→ **Instructions to follow**: An exact transcription of all the data is the expected reply.

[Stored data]
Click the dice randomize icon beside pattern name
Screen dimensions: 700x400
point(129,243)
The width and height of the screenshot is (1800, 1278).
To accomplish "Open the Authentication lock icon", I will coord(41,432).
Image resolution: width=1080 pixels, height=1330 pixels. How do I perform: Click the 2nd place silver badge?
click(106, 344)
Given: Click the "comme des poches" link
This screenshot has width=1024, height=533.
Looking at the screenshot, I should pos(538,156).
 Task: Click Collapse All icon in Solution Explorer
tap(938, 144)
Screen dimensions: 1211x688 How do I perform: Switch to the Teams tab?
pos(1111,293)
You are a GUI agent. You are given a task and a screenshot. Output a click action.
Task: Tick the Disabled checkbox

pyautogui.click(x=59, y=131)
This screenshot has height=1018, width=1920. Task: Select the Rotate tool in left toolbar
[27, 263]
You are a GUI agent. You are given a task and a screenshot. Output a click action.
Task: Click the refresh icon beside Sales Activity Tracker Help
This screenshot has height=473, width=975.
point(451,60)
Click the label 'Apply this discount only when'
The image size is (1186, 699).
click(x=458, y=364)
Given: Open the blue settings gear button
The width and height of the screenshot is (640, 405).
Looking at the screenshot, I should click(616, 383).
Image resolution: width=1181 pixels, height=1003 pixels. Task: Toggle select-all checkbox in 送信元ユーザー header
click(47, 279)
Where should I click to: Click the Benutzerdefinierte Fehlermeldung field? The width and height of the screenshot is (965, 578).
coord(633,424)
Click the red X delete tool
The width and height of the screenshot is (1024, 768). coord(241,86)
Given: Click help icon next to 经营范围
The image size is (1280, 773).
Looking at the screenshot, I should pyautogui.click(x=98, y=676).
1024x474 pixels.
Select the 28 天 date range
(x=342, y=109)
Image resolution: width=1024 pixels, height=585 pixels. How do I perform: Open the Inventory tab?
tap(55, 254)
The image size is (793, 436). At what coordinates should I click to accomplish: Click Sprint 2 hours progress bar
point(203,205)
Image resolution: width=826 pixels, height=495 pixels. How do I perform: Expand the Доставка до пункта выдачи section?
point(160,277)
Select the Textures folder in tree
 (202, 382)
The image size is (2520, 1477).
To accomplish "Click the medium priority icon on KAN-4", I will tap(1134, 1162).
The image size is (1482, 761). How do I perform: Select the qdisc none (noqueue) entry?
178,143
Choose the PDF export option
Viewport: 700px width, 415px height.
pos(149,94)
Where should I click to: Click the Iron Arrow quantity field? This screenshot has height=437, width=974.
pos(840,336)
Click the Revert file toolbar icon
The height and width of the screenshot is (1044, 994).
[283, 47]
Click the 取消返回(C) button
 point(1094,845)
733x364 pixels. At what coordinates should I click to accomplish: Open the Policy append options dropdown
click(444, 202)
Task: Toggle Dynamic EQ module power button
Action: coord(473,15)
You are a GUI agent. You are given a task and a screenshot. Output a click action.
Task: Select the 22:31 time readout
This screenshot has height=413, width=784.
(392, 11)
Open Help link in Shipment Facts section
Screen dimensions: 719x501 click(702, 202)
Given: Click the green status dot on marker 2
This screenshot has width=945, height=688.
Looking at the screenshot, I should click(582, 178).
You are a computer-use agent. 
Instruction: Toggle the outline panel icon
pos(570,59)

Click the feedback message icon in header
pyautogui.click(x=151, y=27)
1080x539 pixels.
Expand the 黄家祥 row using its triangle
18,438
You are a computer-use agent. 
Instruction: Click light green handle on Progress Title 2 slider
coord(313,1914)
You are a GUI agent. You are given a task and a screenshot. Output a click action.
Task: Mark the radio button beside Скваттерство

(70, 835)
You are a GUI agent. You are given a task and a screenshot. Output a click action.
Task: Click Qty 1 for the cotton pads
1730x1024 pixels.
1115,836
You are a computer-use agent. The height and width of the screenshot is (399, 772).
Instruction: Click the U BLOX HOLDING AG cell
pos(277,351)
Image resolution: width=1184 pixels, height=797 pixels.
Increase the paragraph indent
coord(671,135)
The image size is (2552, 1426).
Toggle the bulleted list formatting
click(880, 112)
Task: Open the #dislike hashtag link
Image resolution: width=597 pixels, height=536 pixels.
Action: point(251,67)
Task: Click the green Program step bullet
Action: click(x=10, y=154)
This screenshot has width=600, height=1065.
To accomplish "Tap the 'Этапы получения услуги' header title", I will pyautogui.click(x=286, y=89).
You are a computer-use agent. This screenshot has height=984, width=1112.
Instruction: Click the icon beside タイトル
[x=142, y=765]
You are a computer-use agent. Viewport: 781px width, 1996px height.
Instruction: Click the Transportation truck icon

→ **Task response**:
Click the dice randomize icon beside pattern name
Screen dimensions: 700x400
point(129,243)
The width and height of the screenshot is (1800, 1278).
To accomplish "Open the Authentication lock icon", I will coord(41,432).
Image resolution: width=1080 pixels, height=1330 pixels. How do I perform: Click the 2nd place silver badge?
click(106, 344)
Given: Click the "comme des poches" link
This screenshot has width=1024, height=533.
Looking at the screenshot, I should pos(538,156).
 Task: Click Collapse All icon in Solution Explorer
tap(938, 144)
Screen dimensions: 1211x688 How do I perform: Switch to the Teams tab?
pos(1111,293)
You are a GUI agent. You are given a task and a screenshot. Output a click action.
Task: Tick the Disabled checkbox

pyautogui.click(x=59, y=131)
This screenshot has height=1018, width=1920. Task: Select the Rotate tool in left toolbar
[27, 263]
You are a GUI agent. You are given a task and a screenshot. Output a click action.
Task: Click the refresh icon beside Sales Activity Tracker Help
This screenshot has height=473, width=975.
point(451,60)
Click the label 'Apply this discount only when'
The image size is (1186, 699).
click(x=458, y=364)
Given: Open the blue settings gear button
The width and height of the screenshot is (640, 405).
Looking at the screenshot, I should click(616, 383).
Image resolution: width=1181 pixels, height=1003 pixels. Task: Toggle select-all checkbox in 送信元ユーザー header
click(47, 279)
Where should I click to: Click the Benutzerdefinierte Fehlermeldung field? The width and height of the screenshot is (965, 578).
coord(633,424)
Click the red X delete tool
The width and height of the screenshot is (1024, 768). coord(241,86)
Given: Click help icon next to 经营范围
The image size is (1280, 773).
Looking at the screenshot, I should pyautogui.click(x=98, y=676).
1024x474 pixels.
Select the 28 天 date range
(x=342, y=109)
Image resolution: width=1024 pixels, height=585 pixels. How do I perform: Open the Inventory tab?
tap(55, 254)
The image size is (793, 436). At what coordinates should I click to accomplish: Click Sprint 2 hours progress bar
point(203,205)
Image resolution: width=826 pixels, height=495 pixels. How do I perform: Expand the Доставка до пункта выдачи section?
point(160,277)
Select the Textures folder in tree
 (202, 382)
The image size is (2520, 1477).
To accomplish "Click the medium priority icon on KAN-4", I will tap(1134, 1162).
The image size is (1482, 761). How do I perform: Select the qdisc none (noqueue) entry?
178,143
Choose the PDF export option
Viewport: 700px width, 415px height.
pos(149,94)
Where should I click to: Click the Iron Arrow quantity field? This screenshot has height=437, width=974.
pos(840,336)
Click the Revert file toolbar icon
The height and width of the screenshot is (1044, 994).
[283, 47]
Click the 取消返回(C) button
 point(1094,845)
733x364 pixels. At what coordinates should I click to accomplish: Open the Policy append options dropdown
click(444, 202)
Task: Toggle Dynamic EQ module power button
Action: coord(473,15)
You are a GUI agent. You are given a task and a screenshot. Output a click action.
Task: Select the 22:31 time readout
This screenshot has height=413, width=784.
(392, 11)
Open Help link in Shipment Facts section
Screen dimensions: 719x501 click(702, 202)
Given: Click the green status dot on marker 2
This screenshot has width=945, height=688.
Looking at the screenshot, I should click(582, 178).
You are a computer-use agent. 
Instruction: Toggle the outline panel icon
pos(570,59)

Click the feedback message icon in header
pyautogui.click(x=151, y=27)
1080x539 pixels.
Expand the 黄家祥 row using its triangle
18,438
You are a computer-use agent. 
Instruction: Click light green handle on Progress Title 2 slider
coord(313,1914)
You are a GUI agent. You are given a task and a screenshot. Output a click action.
Task: Mark the radio button beside Скваттерство

(70, 835)
You are a GUI agent. You are given a task and a screenshot. Output a click action.
Task: Click Qty 1 for the cotton pads
1730x1024 pixels.
1115,836
You are a computer-use agent. The height and width of the screenshot is (399, 772).
Instruction: Click the U BLOX HOLDING AG cell
pos(277,351)
Image resolution: width=1184 pixels, height=797 pixels.
Increase the paragraph indent
coord(671,135)
The image size is (2552, 1426).
Toggle the bulleted list formatting
click(880, 112)
Task: Open the #dislike hashtag link
Image resolution: width=597 pixels, height=536 pixels.
Action: point(251,67)
Task: Click the green Program step bullet
Action: click(x=10, y=154)
This screenshot has width=600, height=1065.
To accomplish "Tap the 'Этапы получения услуги' header title", I will pyautogui.click(x=286, y=89).
You are a computer-use agent. This screenshot has height=984, width=1112.
Instruction: Click the icon beside タイトル
[x=142, y=765]
You are a computer-use agent. Viewport: 781px width, 1996px height.
Instruction: Click the Transportation truck icon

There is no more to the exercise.